The 2012 VW Beetle
The all-new Beetle is an affordable, reliably entertaining car that gets decent fuel economy and can accommodate the detritus of a young family’s weekend escape. Photo: Courtesy Volkswagen of America.
The 2012 Volkswagen Beetle does not have a bud vase. This is important, because when the New Beetle debuted in 1998, its dashboard featured a small vase for flowers. You could also get wheels shaped like flowers and stick-on eyelashes for the front end. That Beetle was a genuine hit, but how many male buyers did VW lose because of those chick-car connotations? While women will happily purchase a hairy-knuckled troglodyte of a truck, men are reluctant to breach the opposite divide. The moment an average guy sees two of any given car parked outside a Curves is the moment that car gets subconsciously crossed off the shopping list. VW has obviously contemplated this problem, because the 2012 Beetle attempts to drag VW’s retro hatchback toward the middle ground of unisex appeal.
Car companies are typically loath to admit flaws in any strategy they’ve ever pursued, but VW acknowledges that the 1998 Beetle courted women at the expense of men. Its challenge, designwise, was to inject some athleticism into a soft, rounded shape that’s always been essentially cuddly. Physically, that means a wider track and body, a longer hood, a rising shoulder line, and a lower roof. But can an infusion of design machismo reverse the image projected by the million New Beetles already on the road? And if it can’t, should that even matter?
Personally, I don’t believe in the concept of a chick car.
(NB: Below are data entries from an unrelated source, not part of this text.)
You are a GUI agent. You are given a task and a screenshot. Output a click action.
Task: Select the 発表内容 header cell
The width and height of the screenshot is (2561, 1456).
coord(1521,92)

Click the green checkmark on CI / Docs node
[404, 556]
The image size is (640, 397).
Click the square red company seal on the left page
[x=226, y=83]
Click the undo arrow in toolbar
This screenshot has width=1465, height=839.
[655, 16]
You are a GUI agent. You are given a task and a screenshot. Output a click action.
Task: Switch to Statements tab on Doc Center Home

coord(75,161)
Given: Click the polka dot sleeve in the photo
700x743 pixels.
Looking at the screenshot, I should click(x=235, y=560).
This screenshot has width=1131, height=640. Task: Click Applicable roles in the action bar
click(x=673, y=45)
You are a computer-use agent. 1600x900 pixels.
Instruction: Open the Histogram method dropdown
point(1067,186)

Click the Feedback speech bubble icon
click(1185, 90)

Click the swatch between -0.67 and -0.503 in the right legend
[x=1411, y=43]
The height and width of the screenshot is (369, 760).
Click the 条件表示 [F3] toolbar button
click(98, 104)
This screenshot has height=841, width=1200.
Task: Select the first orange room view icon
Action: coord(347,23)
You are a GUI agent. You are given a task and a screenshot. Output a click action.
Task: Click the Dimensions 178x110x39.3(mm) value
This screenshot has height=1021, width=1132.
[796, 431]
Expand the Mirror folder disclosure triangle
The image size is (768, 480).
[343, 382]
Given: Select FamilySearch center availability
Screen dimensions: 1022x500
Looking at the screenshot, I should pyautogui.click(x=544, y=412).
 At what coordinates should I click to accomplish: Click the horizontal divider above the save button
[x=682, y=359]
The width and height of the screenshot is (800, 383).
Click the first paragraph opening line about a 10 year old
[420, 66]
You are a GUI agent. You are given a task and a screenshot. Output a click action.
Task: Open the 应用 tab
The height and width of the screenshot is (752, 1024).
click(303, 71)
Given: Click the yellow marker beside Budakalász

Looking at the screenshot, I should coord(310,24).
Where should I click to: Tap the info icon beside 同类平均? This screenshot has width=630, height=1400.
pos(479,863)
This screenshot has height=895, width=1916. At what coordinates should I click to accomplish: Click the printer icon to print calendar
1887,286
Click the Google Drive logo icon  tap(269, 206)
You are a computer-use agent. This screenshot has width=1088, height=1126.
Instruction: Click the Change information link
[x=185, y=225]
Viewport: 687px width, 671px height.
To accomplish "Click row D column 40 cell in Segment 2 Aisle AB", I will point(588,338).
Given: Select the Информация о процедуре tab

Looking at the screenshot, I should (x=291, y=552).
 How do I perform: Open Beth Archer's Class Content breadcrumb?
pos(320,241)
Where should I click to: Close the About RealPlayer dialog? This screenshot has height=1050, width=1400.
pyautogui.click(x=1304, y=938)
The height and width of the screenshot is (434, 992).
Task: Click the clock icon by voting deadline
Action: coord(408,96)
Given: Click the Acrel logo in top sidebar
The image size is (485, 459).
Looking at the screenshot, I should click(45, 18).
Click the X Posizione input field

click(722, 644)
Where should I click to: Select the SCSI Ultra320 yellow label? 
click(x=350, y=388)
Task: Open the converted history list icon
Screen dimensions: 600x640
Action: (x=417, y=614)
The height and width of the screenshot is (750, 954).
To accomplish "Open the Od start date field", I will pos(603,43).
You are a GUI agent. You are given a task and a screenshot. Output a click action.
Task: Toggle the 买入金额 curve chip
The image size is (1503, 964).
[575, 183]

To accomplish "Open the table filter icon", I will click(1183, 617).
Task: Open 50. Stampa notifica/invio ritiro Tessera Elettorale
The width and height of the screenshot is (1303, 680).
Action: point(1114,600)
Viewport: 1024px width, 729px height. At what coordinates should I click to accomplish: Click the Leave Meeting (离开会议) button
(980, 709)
But then, I’m a car guy, and car guys tend to view their driving choices through the prism of performance rather than public opinion. If you buy into the notion that cars hold any kind of gender identification, you might arbitrarily deny yourself a great car. I’d be happy to own a Mini Cooper S because it’s a riot to drive, a pint-size, turbocharged BMW. And the same goes for Mazda’s Miata, which has become Hollywood shorthand for a guy who is either effeminate or clueless or both. (See MacGruber.) I care about handling, fuel economy, the shape of the torque curve — not whether some segment of know-nothings on the street would presume I’m driving my wife’s car. Which brings me back to the 2012 Beetle. Although the New Beetle was about as feminized as mainstream cars get, 40 percent of its owners were men. The redesigned car won’t have to swing the pendulum far to accomplish its mission.
To form my own opinion of the bubbly Volkswagen’s gestalt, I packed my wife and offspring, three suitcases, and a stroller into a 2.5L Beetle and set out for the weekend. From behind the wheel, the Beetle feels a lot like a Golf or Jetta, which makes sense because beneath the skin it is a Golf or Jetta: All three cars use the same 170-horsepower 2.5-liter five-cylinder or 200-horsepower 2.0-liter turbo four. So the difference comes down to the styling, and how that styling makes you feel when you’re behind the wheel.
And what I felt was unapologetic. Stylistically, this Beetle tries hard to recall the original tin can while forgetting the more recent model. The 18-inch disc wheels are aluminum but look like steel hubcaps, and the Kaeferfach glove box is a nod to the upright one in the original Beetle. The Earth-friendly crowd who embraced the original Beetle will be excited to learn that the new car’s leather interior harmed no animals, for it is not actual leather — though it fooled me until I read the spec sheet.
The Beetle starts at less than 20 grand; with a navi system, automatic transmission, giant sunroof, and Fender sound system, you’re still under $26,000. That makes it a little more expensive than an equivalent Golf, but the Beetle is still an essentially pragmatic package: an affordable, reliably entertaining car that gets decent fuel economy and can accommodate the detritus of a young family’s weekend escape. Yet, with the roofline and fenders looking flatter and more purposeful, this Beetle has kind of a funhouse-Porsche thing going on; there’s a lot of visual pop for the price.
But will the upgraded styling convince more men to buy one? Perhaps, but you shouldn’t care either way. If your tastes run to five-cylinder motors and retro glove boxes, you should indulge those tastes without a moment’s consideration for the ignoramuses on the street. After all, the Beetle is a machine, not a person. It does not have a gender. Or a bud vase.